Working with simple and economical means of expression, Shindō focuses on the difficulties encountered by a novice screenwriter and on the moments of self-doubt that his selfless wife helps him overcome. Ishikawa is presented as a stereotypical Japanese ideal of womanhood: dutiful, loyal, entirely devoted to her husband, and desiring nothing beyond his happiness. She secretly obtains money from her mother, takes on small jobs, slips ideas to her husband, and intercedes on his behalf at the film studio; her selflessness means she gives no thought whatsoever to her own health, which ends in tuberculosis and premature death. Yet even on her deathbed she thinks only of her husband, and her final wish is for Sakaguchi to help Numazaki in his career.
The one-sided, idealistic portrait of the wife seems too perfect and unrealistic, but can be accepted as a tribute to the deceased. More grating is the behaviour of Numazaki, who is characterized by immense naivety. The man gives the impression of being in a state of permanent confusion — unaware of what is happening around him, lacking in imagination, and at times also in basic understanding of the world. Nor at any point does he come across as a screenwriter, let alone one whose work might interest anyone.

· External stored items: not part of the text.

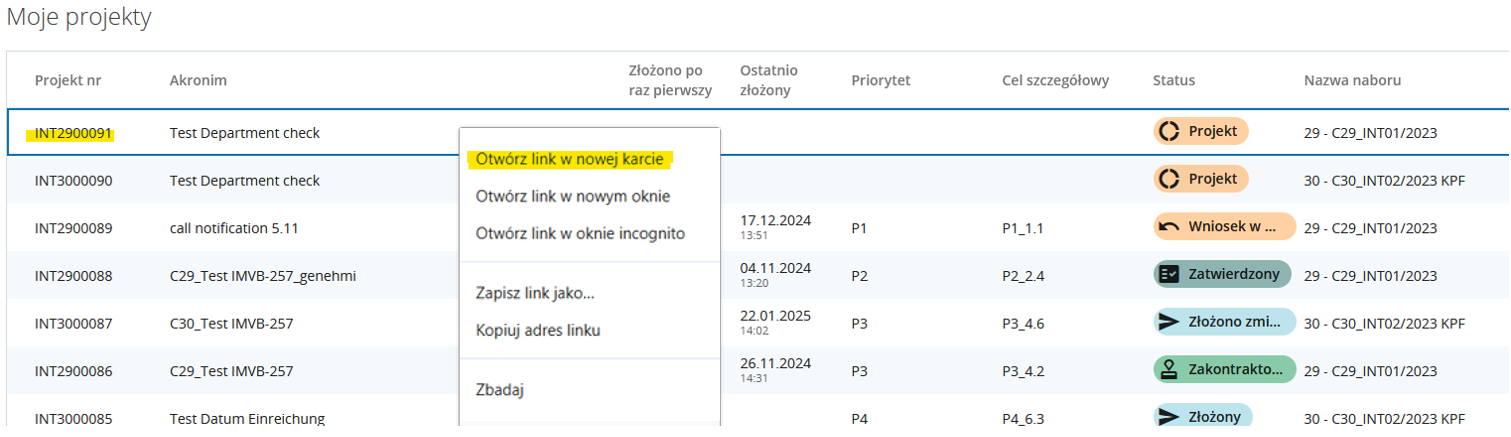
Task: Pick 'Otwórz link w oknie incognito'
Action: point(580,233)
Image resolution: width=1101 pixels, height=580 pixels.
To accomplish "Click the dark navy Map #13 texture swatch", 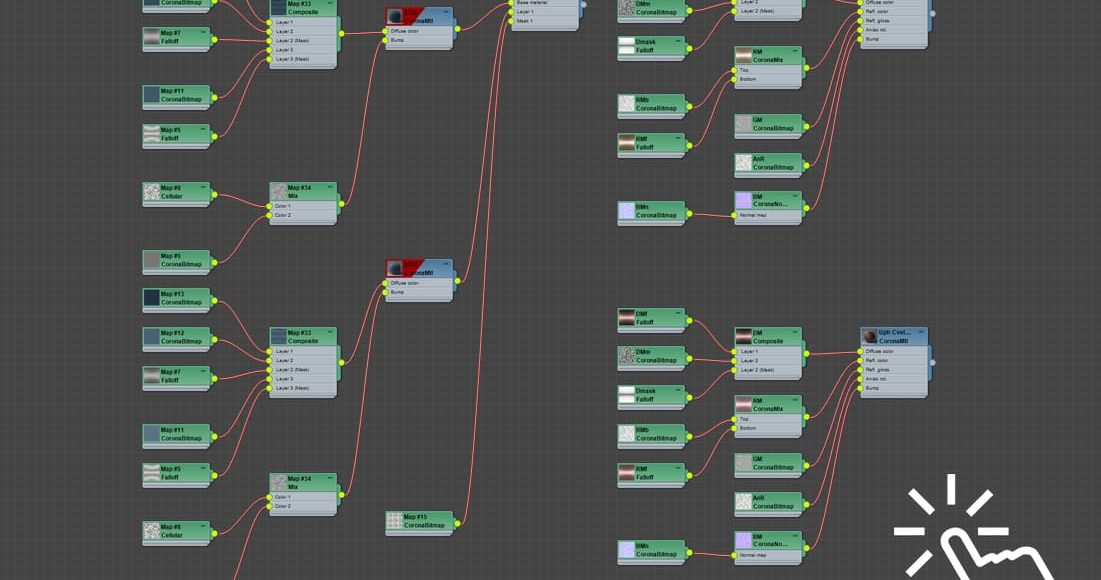I will (x=151, y=298).
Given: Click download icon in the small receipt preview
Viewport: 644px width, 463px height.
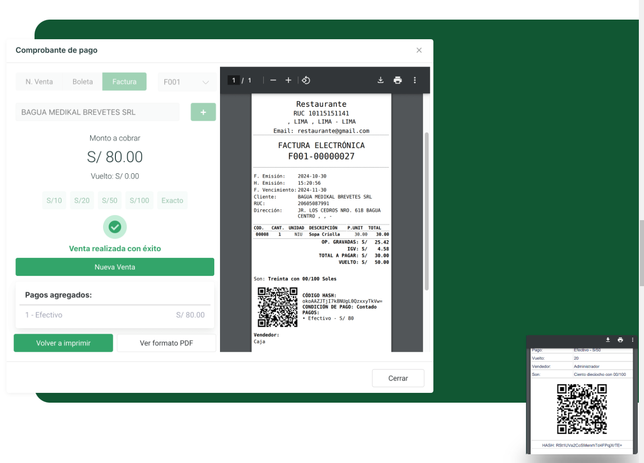Looking at the screenshot, I should click(x=608, y=340).
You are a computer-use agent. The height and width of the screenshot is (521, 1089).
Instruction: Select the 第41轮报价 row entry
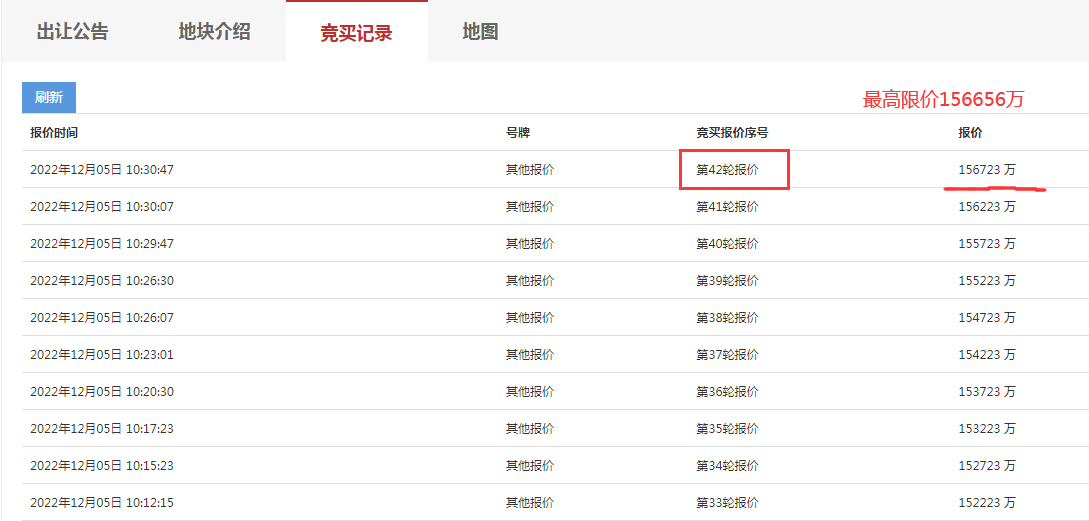click(x=727, y=206)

An undeniable strength of Story of a Beloved Wife is, however, its depiction of the historical background. The poverty in the country, the layoffs in the film industry, the shortages of materials, and the periodic blackouts during air raids all effectively convey the realities of the war’s final period. Particularly vivid is the solemn farewell to the young neighbour of Numazaki and Ishikawa as he departs for the front, later contrasted with his funeral procession. These elements amount to a decidedly critical — if subtly delivered — commentary on Japan’s involvement in the war and on a state propaganda that sent some to their deaths while robbing others of the possibility of a dignified life.

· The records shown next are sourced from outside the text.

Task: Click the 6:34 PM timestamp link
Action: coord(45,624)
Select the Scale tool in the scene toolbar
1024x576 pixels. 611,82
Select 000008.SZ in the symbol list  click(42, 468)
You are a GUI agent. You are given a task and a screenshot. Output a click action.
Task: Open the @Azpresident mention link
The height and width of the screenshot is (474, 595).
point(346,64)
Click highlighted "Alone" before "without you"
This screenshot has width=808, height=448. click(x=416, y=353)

Story of a Beloved Wife is a solid debut, and at the same time a production characterized by post-war sentimentality and a revisionist perspective on recent events. This is worth emphasizing in the context of the coming wave of films full of critical perspectives on the wartime period, on post-war Japan, and on Japan as such. In many respects, however, Shindō’s film remains traditionally oriented — which is most apparent in the portrait of the main female character; Ishikawa fits perfectly the image of womanhood that Shōhei Imamura would later criticize as cinematic invention having nothing to do with reality. This invention can be forgiven in Shindō’s case, given the film’s adoratory and sentimental character.